A Ford F-150 Lightning starts around $55,000. A Rivian R1T can push six figures. Slate Auto has officially priced its Blank Slate pickup at $24,950 before destination — and that’s without the $7,500 federal EV tax credit, which the One Big Beautiful Bill Act eliminated. The pitch is brutally simple: a two-seat, rear-wheel-drive electric pickup stripped to its studs, designed to be customized over time instead of loaded at the dealer. With 180,000 reservations already stacked and Q4 deliveries targeted, this truck has momentum. Whether it has substance is the real question.

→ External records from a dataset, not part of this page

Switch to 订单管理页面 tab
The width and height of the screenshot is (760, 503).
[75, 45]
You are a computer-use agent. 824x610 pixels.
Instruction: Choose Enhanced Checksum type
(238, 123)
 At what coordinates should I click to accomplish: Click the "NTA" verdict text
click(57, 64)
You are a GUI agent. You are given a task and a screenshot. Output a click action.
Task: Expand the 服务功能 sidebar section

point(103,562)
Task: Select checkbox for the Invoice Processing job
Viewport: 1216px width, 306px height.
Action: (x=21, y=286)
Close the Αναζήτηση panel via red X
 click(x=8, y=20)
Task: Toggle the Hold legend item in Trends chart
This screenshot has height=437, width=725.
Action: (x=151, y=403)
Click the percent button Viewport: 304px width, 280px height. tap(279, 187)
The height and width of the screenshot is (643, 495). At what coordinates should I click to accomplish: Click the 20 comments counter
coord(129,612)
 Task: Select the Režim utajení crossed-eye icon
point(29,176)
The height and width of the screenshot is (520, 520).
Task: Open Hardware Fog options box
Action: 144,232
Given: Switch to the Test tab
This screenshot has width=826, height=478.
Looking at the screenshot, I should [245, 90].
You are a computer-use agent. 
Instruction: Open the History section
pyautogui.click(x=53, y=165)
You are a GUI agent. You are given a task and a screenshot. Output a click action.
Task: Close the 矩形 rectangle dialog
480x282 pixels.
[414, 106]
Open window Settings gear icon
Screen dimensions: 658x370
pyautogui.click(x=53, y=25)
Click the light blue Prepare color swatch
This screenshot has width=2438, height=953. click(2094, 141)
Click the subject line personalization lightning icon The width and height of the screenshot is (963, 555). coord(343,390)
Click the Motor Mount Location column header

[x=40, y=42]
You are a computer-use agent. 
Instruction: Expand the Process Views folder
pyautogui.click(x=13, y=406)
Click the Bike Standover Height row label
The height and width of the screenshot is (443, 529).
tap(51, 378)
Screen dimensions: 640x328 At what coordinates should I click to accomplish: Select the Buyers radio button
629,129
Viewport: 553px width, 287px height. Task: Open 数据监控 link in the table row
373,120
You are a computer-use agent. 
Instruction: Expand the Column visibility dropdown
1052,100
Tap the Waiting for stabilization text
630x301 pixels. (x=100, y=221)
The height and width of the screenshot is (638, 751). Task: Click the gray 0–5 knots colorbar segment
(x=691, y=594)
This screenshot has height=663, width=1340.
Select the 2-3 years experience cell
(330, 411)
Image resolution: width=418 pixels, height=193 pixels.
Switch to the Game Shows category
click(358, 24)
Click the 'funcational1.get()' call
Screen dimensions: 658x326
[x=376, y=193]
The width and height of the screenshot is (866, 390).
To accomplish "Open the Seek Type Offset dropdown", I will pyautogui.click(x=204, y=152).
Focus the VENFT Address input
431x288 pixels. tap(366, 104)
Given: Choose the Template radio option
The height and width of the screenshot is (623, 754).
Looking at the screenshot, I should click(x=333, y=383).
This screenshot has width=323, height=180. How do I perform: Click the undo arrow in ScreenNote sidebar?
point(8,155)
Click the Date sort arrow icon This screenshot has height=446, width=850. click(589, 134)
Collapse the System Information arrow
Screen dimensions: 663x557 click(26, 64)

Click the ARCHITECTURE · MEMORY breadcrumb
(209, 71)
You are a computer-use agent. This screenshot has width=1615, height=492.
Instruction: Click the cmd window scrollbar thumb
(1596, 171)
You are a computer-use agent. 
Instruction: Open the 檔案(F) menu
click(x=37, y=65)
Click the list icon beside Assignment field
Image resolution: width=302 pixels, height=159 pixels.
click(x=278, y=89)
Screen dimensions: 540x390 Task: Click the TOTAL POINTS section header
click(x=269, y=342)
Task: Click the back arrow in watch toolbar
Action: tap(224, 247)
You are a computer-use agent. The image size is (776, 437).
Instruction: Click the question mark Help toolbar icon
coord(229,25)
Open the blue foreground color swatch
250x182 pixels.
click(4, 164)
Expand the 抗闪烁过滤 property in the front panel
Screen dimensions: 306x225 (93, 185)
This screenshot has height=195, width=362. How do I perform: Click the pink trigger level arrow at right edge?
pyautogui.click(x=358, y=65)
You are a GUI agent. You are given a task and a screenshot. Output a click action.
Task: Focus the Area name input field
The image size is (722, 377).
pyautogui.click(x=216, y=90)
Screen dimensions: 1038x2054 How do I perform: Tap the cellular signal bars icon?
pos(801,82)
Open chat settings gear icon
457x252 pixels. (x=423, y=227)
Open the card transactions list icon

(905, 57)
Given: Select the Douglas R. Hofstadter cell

What $24,950 Actually Buys You

The specs are surprisingly competitive for a truck that costs less than a loaded Honda Civic.

Under that bare-bones shell sits a 63-kWh LFP battery delivering an estimated 205 miles of range. The single rear motor produces 201 horsepower. Charging runs through a NACS port — full Supercharger network access — with 120-kW DC fast charging pushing 20 to 80 percent in roughly 30 minutes. Payload hits 1,550 pounds. Towing tops out at 2,000. The five-foot bed handles your weekend Home Depot run, and a seven-cubic-foot frunk locks up what the cab can’t.

The base price buys the platform. Everything else is optional:

  • No stereo, no power windows, no adaptive cruise or lane-keeping at launch
  • Exterior finish via wrap, not paint — 100 colors available, roughly 40 priced at $499, all user-installable
  • SUV conversion with back seat: $29,950; fastback SUV: $31,950 (both before destination)
  • About 80 percent of accessories cost under $500; a third come in under $100
  • Destination fee still unannounced — your out-the-door number will exceed $24,950

“The Blank Slate is designed to be bought bare and built over time — not loaded at the dealership.”

Think of it as the anti-maximalist truck in a market that defaults to loaded trims. No adaptive cruise means you’re driving this thing yourself, fully present, every mile. It tops out around 90 mph and reaches 60 in about eight seconds. For light suburban duty and weekend camping runs, that’s perfectly adequate. Towing a boat across state lines? Look elsewhere.

Can Slate Actually Deliver?

The EV startup graveyard has plenty of residents with impressive spec sheets.

Warsaw, Indiana hosts the factory. Low-volume deliveries are projected for Q4, with production reportedly ramping toward 150,000 units annually by late next year, according to Slate representatives cited by WardsAuto. That timeline deserves scrutiny — this is a first-generation vehicle from a company that has never mass-produced anything, and final destination fees, option pricing, and production scale-up all remain unresolved variables.

The price is real. The truck makes sense on paper for budget-conscious buyers who prioritize utility over amenities. But paper has never had to survive an assembly line. Your $50 refundable reservation buys a spot in line — and a front-row seat to find out if Slate can make the math work in the real world.